Bayern batte City all’ultimo respiro. Barcellona ok, Mourinho stecca

BOATENG_BAYERN

Per un pelo la Roma poteva trovarsi prima solitaria nel girone E della Champions League. Poi all’Allianz Arena di Monaco, il Bayern al 90′ ha trovato il gol vittoria contro il Manchester City grazie a Jerome Boateng, che rompe lo 0-0 iniziale e lancia così i bavaresi in testa al gruppo insieme ai giallorossi. Stecca invece il Chelsea di Mourinho, solo 1-1 in casa contro lo Schalke 04. Festival del gol del Porto che ne rifila 6 al Bate Borisov. Ci si aspettava un punteggio simile in Barcellona-Apoel Nicosia, ma i blaugrana di Luis Enrique si sono accontentati dell’1-0. Pareggi tra Ajax-Psg, Maribor-Sporting Lisbona e Athletic Bilbao-Shakhtar Donetsk.

GIRONE E
Un lampo a tempo scaduto di Jerome Boateng regala così una vittoria soffertissima al Bayern Monaco di Guardiola contro il Manchester City. Pellegrini (squalificato, ma presente in tribuna) si presenta con Dzeko unica punta, rinunciando sia a Jovetic che ad Aguero. I padroni di casa, invece, lasciano in panchina a sorpresa Robben, mentre c’è titolare dall’inizio Benatia in difesa. Muller si mangia un gol dopo appena 40 secondi, poi Hart compie un paio di miracoli, prima ancora su Muller e poi su Gotze.

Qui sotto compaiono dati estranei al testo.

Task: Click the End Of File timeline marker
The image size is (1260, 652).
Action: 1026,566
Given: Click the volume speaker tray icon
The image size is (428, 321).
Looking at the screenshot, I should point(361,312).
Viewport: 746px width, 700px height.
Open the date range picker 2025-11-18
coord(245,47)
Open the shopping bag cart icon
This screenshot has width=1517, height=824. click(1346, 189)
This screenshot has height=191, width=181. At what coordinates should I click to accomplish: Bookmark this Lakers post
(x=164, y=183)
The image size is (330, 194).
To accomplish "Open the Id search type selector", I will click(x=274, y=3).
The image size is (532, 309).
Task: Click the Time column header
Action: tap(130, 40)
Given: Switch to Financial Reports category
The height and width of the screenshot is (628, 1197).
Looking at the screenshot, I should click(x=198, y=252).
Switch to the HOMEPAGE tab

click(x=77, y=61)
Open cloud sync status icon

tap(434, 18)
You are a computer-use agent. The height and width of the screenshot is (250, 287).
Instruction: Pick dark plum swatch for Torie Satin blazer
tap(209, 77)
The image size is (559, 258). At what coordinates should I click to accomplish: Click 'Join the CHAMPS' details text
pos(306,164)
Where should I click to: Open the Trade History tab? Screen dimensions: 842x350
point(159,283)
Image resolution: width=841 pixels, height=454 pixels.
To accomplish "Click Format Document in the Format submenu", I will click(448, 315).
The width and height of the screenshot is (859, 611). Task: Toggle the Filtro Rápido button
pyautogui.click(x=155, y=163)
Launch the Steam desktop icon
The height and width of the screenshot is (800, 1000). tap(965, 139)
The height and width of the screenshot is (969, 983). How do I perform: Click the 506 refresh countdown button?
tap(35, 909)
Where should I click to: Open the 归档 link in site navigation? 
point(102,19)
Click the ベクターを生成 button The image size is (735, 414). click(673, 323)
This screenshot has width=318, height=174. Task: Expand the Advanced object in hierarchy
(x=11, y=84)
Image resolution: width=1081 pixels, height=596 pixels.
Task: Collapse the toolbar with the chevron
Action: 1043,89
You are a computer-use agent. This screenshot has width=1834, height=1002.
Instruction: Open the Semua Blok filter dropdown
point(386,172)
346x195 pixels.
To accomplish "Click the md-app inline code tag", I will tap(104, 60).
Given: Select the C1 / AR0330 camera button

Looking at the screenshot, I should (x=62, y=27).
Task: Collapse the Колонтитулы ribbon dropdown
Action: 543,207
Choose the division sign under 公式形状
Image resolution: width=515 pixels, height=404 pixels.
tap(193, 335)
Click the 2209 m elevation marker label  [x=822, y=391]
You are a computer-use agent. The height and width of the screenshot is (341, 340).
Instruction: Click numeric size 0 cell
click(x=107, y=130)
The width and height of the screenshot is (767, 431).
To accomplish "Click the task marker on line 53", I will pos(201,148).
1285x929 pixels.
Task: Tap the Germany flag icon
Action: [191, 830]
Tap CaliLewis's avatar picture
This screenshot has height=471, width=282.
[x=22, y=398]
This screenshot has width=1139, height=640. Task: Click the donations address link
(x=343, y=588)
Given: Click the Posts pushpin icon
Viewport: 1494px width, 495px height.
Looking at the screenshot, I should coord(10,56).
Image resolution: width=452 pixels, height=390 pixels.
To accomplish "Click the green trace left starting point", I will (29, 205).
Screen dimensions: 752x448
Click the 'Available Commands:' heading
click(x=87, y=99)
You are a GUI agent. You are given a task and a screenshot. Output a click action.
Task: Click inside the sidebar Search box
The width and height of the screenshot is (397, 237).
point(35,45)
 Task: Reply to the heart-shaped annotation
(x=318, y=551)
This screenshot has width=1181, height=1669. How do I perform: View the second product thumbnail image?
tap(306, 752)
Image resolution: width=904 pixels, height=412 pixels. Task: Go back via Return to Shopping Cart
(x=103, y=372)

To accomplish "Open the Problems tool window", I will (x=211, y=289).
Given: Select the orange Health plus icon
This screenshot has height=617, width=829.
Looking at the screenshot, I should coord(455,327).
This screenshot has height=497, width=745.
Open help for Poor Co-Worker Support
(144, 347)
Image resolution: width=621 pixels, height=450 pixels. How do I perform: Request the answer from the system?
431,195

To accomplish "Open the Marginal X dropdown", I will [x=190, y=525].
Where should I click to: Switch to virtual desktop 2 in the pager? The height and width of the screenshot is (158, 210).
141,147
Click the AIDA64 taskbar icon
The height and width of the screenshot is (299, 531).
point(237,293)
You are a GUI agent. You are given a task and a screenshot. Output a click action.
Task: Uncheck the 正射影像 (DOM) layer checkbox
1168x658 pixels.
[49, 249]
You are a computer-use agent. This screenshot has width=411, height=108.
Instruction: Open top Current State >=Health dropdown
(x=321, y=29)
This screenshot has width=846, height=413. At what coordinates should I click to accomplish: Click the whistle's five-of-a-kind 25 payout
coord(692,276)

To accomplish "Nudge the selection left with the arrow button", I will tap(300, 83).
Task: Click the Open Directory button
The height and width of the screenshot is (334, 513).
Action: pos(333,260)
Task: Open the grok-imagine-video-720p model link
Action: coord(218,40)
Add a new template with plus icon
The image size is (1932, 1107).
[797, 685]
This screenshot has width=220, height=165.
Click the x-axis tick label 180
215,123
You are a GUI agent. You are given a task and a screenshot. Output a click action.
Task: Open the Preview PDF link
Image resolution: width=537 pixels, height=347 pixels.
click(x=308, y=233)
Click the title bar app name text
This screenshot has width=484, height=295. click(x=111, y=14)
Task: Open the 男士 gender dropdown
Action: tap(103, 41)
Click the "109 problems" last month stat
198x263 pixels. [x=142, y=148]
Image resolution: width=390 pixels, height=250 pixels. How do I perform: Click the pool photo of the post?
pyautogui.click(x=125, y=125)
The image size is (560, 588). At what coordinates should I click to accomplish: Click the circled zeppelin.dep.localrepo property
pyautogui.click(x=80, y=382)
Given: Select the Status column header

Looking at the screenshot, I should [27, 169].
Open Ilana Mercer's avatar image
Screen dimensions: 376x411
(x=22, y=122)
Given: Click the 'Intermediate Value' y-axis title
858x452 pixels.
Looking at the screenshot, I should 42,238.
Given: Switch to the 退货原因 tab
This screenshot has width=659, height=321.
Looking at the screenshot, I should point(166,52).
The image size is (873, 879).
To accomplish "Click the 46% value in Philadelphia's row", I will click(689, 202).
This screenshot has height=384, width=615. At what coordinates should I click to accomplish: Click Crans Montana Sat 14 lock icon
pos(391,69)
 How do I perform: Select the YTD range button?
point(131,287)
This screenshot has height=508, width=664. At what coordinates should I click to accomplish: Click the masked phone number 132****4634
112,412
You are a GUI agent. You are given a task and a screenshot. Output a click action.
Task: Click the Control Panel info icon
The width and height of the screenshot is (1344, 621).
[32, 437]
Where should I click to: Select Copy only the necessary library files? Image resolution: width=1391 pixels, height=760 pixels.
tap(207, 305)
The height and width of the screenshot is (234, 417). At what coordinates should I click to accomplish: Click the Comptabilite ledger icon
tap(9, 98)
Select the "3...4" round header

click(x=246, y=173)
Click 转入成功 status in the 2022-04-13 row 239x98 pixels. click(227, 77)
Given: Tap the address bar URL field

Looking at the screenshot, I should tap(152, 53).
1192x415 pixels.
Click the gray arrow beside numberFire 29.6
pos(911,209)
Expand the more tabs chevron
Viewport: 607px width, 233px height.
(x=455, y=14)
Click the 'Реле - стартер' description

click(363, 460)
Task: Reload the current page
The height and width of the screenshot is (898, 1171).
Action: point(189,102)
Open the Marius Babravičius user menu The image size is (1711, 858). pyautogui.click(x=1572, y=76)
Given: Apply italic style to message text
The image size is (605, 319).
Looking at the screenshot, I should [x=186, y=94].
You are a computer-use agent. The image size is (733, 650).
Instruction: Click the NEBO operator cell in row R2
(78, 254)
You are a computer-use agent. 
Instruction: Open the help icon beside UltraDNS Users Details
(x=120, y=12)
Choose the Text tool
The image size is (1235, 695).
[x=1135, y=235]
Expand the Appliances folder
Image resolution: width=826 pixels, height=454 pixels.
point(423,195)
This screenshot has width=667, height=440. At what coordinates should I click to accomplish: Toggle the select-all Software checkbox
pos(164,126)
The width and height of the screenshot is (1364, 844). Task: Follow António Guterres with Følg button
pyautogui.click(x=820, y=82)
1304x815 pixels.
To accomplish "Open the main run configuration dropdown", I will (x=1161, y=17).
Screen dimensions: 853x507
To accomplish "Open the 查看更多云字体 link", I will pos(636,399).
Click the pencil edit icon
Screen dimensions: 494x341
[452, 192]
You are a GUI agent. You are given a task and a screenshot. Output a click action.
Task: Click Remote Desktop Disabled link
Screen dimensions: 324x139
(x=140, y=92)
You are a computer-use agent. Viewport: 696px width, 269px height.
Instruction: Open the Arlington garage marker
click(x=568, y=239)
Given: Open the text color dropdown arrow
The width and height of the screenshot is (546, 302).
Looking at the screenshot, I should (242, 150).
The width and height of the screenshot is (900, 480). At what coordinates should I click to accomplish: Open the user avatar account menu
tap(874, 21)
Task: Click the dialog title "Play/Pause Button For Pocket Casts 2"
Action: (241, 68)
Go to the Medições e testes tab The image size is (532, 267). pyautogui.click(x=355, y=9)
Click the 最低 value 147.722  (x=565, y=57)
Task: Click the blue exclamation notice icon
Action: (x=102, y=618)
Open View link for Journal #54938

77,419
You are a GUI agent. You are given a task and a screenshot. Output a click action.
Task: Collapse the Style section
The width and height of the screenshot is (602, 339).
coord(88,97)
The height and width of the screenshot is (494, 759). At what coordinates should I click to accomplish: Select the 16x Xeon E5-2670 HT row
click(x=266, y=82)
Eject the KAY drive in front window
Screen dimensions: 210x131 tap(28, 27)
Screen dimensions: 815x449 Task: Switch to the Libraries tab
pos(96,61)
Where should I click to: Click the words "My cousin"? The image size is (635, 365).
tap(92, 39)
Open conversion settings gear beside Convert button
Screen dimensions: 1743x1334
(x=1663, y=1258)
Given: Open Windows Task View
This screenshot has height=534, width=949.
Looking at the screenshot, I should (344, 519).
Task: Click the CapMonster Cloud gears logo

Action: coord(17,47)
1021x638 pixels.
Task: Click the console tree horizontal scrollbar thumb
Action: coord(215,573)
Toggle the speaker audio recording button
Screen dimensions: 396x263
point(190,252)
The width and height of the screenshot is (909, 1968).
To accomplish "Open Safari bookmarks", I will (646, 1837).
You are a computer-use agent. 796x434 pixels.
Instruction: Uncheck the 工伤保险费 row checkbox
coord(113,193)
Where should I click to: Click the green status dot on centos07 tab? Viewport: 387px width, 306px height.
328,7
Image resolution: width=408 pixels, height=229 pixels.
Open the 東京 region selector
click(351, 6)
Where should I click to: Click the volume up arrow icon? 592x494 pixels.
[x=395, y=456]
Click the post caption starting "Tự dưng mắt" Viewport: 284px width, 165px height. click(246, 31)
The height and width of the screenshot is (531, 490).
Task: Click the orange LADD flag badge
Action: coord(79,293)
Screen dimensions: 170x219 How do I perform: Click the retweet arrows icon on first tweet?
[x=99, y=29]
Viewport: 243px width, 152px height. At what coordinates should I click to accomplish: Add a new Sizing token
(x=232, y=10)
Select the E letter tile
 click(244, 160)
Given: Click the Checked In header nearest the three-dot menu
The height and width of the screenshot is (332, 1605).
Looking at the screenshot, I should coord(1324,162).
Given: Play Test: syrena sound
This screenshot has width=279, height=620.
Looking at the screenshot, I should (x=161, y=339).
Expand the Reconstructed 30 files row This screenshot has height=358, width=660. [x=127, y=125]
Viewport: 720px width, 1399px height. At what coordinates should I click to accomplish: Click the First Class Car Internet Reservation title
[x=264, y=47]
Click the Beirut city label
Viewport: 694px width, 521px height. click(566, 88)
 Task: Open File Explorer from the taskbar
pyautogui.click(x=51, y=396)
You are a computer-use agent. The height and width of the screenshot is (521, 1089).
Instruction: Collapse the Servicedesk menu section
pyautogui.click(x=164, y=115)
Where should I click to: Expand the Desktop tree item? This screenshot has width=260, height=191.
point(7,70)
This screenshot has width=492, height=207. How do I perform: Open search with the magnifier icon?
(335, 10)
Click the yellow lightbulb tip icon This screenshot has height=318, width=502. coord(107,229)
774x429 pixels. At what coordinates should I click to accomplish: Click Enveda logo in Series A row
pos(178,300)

Meno occasioni nella ripresa, i citizens si accontentano di quello che sarebbe stato un ottimo pareggio in un campo ostico come quello del Bayern. E invece nei minuti di recupero, dopo un intervento dubbio di Benatia su Nasri in area di rigore bavarese, arriva il gol vittoria di Boateng, con un bolide di destra dagli sviluppi di un angolo che regala così il primato alla sua squadra con la Roma.

GIRONE F
Prima di scendere in campo, il portiere belga dell’APOEL Nicosia, Urko Pardo, avrà rivolto più di una preghiera, dal momento che si sarebbe trovato di fronte il Barcellona di Messi e Neymar. E invece né la Pulce argentina né il fuoriclasse brasiliano sono riusciti ad andare in gol. C’ha pensato allora Pique a regalare il successo ai blaugrana per 1-0, anche se il pubblico del Camp Nou si aspettava più spettacolo da parte dei ragazzi di Luis Enrique. Nello stesso gruppo, l’Ajax strappa un buon punto in casa contro il Psg del grande ex Zlatan Ibrahimovic, cresciuto proprio nelle fila dei Lancieri. Vantaggio dei campioni di Francia al 14′ con Cavani, abile a battere Cillessen. I parigini però non hanno chiuso il match nonostante diverse occasioni e, a un quarto d’ora dalla fine, è arrivato l’1-1 firmato Schoene, che premia così la caparbietà dei ragazzi di Frank de Boer.

GRUPPO G
Inizia male l’avventura del Chelsea in Champions League. I blues di Mourinho pareggiano 1-1 a Stamford Bridge contro i tedeschi dello Schalke 04. Eppure i londinesi passano in vantaggio dopo appena 10′ grazie a Cesc Fabregas, perfettamente servito da Hazard. Ma nella ripresa gli ospiti non mollano e trovano al 62′ l’1-1 grazie al bomber Huntelaar, ex Milan. Nel finale a nulla servono gli ingressi in campo di Oscar, Diego Costa e Remy, per il Chelsea c’è solo un punto. Stesso punteggio nell’altra partita del girone tra Maribor e Sporting Lisbona. Succede tutto nel finale, lusitani in vantaggio con Nani, tornato in biancoverde dopo l’esperienza al Manchester United, e pareggio sloveno nei minuti di recupero grazie al 18enne Luka Zahovic. Dunque assoluta parità di gol e punti nel girone G.

GRUPPO H
Goleada del Porto all’Estadio do Dragao contro il povero Bate Borisov. Dopo l’ottimo preliminare vinto contro il Lille, la squadra di Lopetegui dimostra di poter essere una mina vagante di questa Champions League. Ad aprire le marcatura c’ha pensato dopo 4 minuti Yasine Brahimi, stella dell’Algeria, che ha anche raddoppiato al 32′. Tris cinque minuti dopo di Jackson Martinez e risultato già in cassaforte all’intervallo. Poi nella ripresa continua il festival del gol grazie ancora a Brahimi (57′), Adrian (61′) e Aboubakar (76′). Porto adesso primo nel girone dopo il pareggio 0-0 al San Mames di Bilbao tra l’Atheltic e lo Shakhtar Donetsk di Mircea Lucescu.